La coronación de Carlos III

Adolfo Miranda Sáenz

El mundo presenció por televisión la coronación de Carlos III de Inglaterra. Rey de 56 naciones y 2.600 millones de personas de la Commonwealth o Comunidad Británica: la asociación que forman los países del Reino Unido y varias de sus anteriores colonias; algunas desarrolladas como Canadá o Australia, y otras pobres y atrasadas de Asia y África.

Me asombró el exagerado derroche de lujo, pompa y exhibicionismo, el afán por ostentar poderío y riqueza, la desproporcionada solemnidad y la reverencia —mezcla de religión y tradiciones antiguas— inapropiadas para un hombre sin méritos ni grandeza, cuya vida ha sido muy cuestionada, lejos de ser ejemplar ni digna del orgullo de nadie por muy de oro que fuera su carroza o por muy grandes que fueran los diamantes y demás piedras preciosas que adornan su corona.

Fue imposible no recordar en tal ceremonia a dos presentes a pesar de estar ausentes: Diana de Gales, muerta en condiciones trágicas y no del todo claras. Ocupó su lugar la ambiciosa Camila Parker, deslucida y fuera de lugar. Una mujer cínica usurpando lo que no le correspondía, una adúltera con falta de vergüenza que destruyó el matrimonio de Diana con el inútil, vacilante, inestable y vanidoso Carlos. Lady Di es recordada por su nuera Kate de Gales en algunos detalles frecuentemente usados, como los pendientes de Diana que Kate, siempre radiante, usó en esta ceremonia. La otra ausente pero presente fue Megan Markle, Duquesa de Sussex, esposa del príncipe Harry. Megan ha sufrido humillaciones de algunos encumbrados en la petulante familia real inglesa por ser mulata.

Sabemos que el Reino Unido es hoy una democracia cuyo gobierno lo ejerce un Primer Ministro. Pero el rey (sobre todo en Inglaterra) tiene un peso grande como Jefe de Estado y una influencia que surge de la historia y la tradición. El mundo debería esperar que Carlos, como rey de tantos países dejados en la miseria por la corona británica que hoy ostenta con tanta parafernalia, ejerza su influencia ante el gobierno y el parlamento del Reino Unido, para que se desarrollen esos países.

El imperio británico, obligado por las circunstancias de un mundo moderno y más interrelacionado que repudia el colonialismo después de la Segunda Guerra Mundial, se vio obligado a permitir la independencia de sus colonias; por eso, la hoy difunta Reina Isabel II creó la Commonwealth como un poderoso vehículo para seguir ejerciendo influencia sobre las antiguas colonias, donde —en muchas de ellas— las empresas inglesas y trasnacionales siguen explotando sus recursos.
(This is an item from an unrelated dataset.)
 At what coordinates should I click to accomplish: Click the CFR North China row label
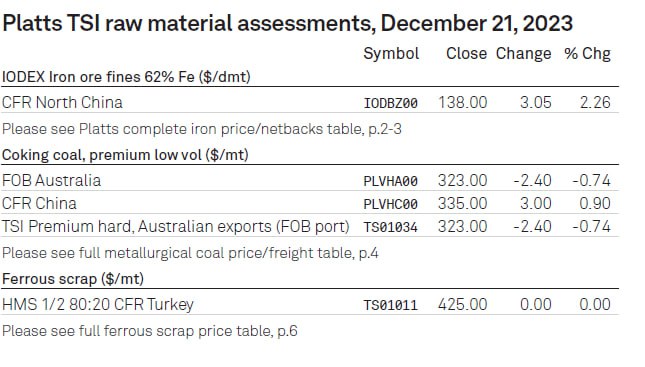point(62,102)
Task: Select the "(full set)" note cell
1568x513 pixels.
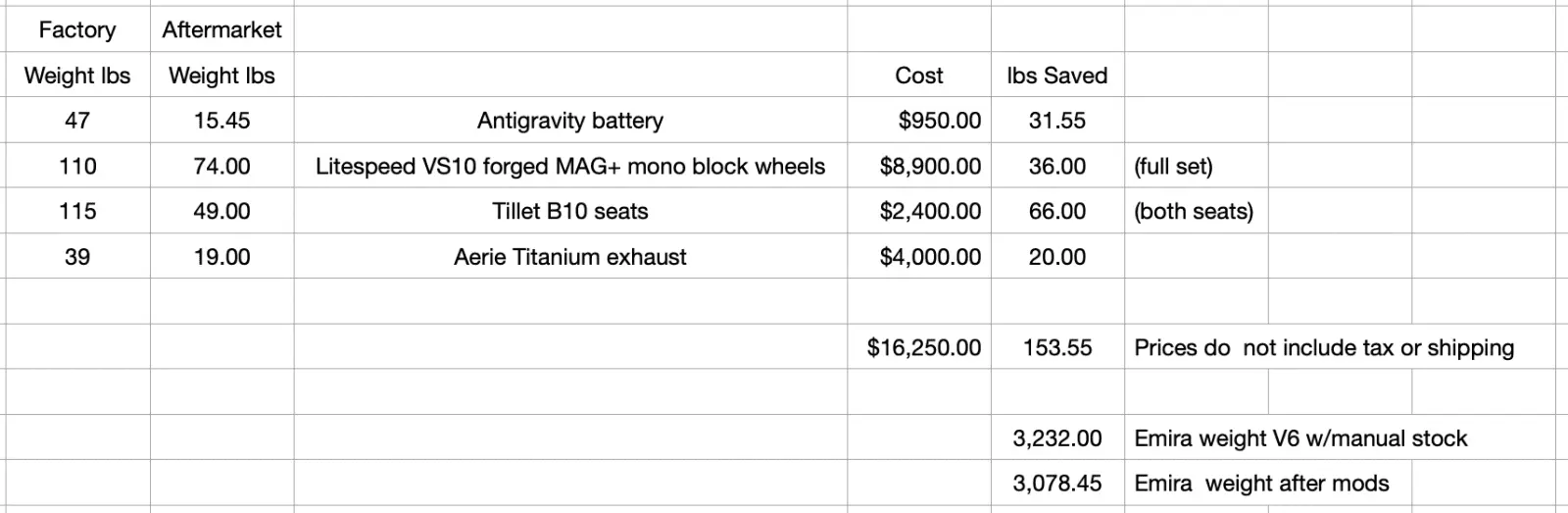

La miseria reina en países que fueron colonias británicas. Por supuesto que no en donde los colonos extinguieron o segregaron a los nativos, como Canadá o Australia, que han conservado riquezas porque los dueños son descendientes de los mismos colonizadores ingleses. Pero en muchas ex colonias británicas de África y Asia, unas de la Commonwealth y otras no, reina la pobreza.

No se puede ocultar hasta qué punto las prácticas invasoras, violentas y explotadoras, continúan afectando la vida cotidiana y las perspectivas de miles de millones de personas en la actualidad. A pesar de los argumentos de que los países empobrecidos deben seguir adelante, usar su potencial y dejar de insistir en los errores históricos, el destino de los países que sufrieron explotación y saqueo sigue estando ligado al pasado. Hay que arrojar luz sobre las crueles sombras del pasado. Es la única forma de procurar que las desigualdades existentes no se amplifiquen ni perpetúen.

Querer olvidar la forma en que el pasado afecta el presente y condiciona el futuro es una manera inhumana de ver la realidad. Los países que sufrieron la esclavitud, el colonialismo, la explotación del pueblo obligado a trabajar para un imperio desde niños, impedidos de estudiar, de progresar, sufriendo el inmenso saqueo de sus riquezas, fueron moldeados por ese pasado y hoy viven sus consecuencias. Esto es aplicable para las colonias británicas, pero también francesas, belgas y de otros países.